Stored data
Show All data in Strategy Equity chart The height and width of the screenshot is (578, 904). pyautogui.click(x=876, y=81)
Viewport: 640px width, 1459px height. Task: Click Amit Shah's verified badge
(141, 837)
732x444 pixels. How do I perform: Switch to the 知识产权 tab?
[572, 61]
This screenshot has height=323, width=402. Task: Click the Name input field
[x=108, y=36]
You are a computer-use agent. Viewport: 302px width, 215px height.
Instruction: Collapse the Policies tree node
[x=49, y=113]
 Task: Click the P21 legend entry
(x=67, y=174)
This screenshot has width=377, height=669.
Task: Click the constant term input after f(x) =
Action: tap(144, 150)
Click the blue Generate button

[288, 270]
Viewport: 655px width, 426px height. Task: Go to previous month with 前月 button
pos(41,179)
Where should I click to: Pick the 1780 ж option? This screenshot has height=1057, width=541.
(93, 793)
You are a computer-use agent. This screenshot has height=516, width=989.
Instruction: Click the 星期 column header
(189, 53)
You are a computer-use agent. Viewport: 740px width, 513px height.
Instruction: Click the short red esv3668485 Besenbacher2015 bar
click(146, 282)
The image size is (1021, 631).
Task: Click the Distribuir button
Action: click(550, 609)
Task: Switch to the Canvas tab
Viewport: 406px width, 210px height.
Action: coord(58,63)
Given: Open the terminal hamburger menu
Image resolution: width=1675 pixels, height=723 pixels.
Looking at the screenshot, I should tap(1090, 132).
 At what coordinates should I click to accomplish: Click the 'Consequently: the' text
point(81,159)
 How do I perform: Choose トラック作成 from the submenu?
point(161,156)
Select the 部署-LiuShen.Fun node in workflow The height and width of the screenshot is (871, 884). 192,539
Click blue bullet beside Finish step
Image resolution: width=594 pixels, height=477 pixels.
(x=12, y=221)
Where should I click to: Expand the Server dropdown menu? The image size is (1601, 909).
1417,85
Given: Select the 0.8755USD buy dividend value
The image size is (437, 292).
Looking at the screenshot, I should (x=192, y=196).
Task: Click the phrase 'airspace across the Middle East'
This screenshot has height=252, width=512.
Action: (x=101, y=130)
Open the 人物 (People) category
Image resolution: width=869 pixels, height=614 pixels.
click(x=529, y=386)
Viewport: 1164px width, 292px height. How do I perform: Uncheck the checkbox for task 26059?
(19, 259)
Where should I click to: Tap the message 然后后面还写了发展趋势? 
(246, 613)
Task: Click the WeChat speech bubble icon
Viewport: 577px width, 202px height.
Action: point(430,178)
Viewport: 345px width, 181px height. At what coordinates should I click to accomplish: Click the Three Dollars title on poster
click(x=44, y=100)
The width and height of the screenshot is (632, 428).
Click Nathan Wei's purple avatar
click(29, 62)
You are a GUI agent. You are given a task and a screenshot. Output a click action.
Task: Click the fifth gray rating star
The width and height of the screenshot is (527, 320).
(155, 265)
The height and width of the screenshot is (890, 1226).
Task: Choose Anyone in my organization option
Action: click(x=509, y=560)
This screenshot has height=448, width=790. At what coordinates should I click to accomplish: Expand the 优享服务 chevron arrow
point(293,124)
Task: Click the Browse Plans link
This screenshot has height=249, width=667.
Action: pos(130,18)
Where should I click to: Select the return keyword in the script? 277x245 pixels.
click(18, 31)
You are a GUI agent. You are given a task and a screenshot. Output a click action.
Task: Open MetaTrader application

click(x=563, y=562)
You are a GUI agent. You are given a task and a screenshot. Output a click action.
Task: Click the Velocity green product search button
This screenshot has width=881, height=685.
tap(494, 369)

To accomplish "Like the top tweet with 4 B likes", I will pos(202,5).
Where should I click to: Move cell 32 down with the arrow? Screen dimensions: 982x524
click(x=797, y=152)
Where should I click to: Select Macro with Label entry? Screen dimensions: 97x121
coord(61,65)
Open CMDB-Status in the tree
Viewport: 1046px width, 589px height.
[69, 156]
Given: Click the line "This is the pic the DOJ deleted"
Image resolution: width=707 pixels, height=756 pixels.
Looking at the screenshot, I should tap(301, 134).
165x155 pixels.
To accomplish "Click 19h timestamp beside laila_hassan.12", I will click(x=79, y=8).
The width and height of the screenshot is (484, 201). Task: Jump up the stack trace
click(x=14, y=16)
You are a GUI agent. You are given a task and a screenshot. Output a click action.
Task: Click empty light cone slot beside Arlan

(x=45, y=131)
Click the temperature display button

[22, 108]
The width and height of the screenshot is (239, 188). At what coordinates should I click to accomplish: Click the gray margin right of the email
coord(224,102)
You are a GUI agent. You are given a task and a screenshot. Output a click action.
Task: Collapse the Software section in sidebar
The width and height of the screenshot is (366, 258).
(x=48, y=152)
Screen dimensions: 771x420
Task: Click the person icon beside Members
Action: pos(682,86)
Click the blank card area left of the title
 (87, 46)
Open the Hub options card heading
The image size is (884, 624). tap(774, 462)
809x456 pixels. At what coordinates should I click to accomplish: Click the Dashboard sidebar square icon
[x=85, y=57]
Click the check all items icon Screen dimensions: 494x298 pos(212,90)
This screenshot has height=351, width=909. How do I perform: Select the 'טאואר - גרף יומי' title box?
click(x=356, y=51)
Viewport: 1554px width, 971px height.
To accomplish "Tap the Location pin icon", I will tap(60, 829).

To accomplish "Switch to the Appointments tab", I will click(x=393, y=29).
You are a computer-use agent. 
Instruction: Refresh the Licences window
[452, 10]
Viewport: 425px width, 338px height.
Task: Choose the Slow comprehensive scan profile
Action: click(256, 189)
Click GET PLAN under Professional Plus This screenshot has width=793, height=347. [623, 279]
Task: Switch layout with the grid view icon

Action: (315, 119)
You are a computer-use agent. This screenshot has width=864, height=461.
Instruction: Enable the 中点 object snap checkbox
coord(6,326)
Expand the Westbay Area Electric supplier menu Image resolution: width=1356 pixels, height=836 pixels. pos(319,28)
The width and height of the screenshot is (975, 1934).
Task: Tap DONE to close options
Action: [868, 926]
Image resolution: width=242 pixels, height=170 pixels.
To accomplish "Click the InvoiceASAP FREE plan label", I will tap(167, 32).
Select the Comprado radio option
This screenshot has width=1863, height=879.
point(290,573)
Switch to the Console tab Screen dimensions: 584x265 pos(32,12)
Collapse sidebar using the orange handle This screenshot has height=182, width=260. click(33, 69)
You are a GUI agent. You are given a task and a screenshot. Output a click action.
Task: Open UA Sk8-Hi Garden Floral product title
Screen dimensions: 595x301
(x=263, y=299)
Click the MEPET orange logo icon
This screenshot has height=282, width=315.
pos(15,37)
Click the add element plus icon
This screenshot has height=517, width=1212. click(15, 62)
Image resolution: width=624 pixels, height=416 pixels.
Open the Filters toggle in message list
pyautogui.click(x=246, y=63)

◆ **What is expected**: Your answer should consist only of the lines above between the line holding "Task: Click the Browse Plans link" and the line holding "Task: Click the Velocity", inclusive, each transcribed exactly.

◆ **Exercise result**:
Task: Click the Browse Plans link
This screenshot has height=249, width=667.
Action: pos(130,18)
Where should I click to: Select the return keyword in the script? 277x245 pixels.
click(18, 31)
You are a GUI agent. You are given a task and a screenshot. Output a click action.
Task: Open MetaTrader application

click(x=563, y=562)
You are a GUI agent. You are given a task and a screenshot. Output a click action.
Task: Click the Velocity green product search button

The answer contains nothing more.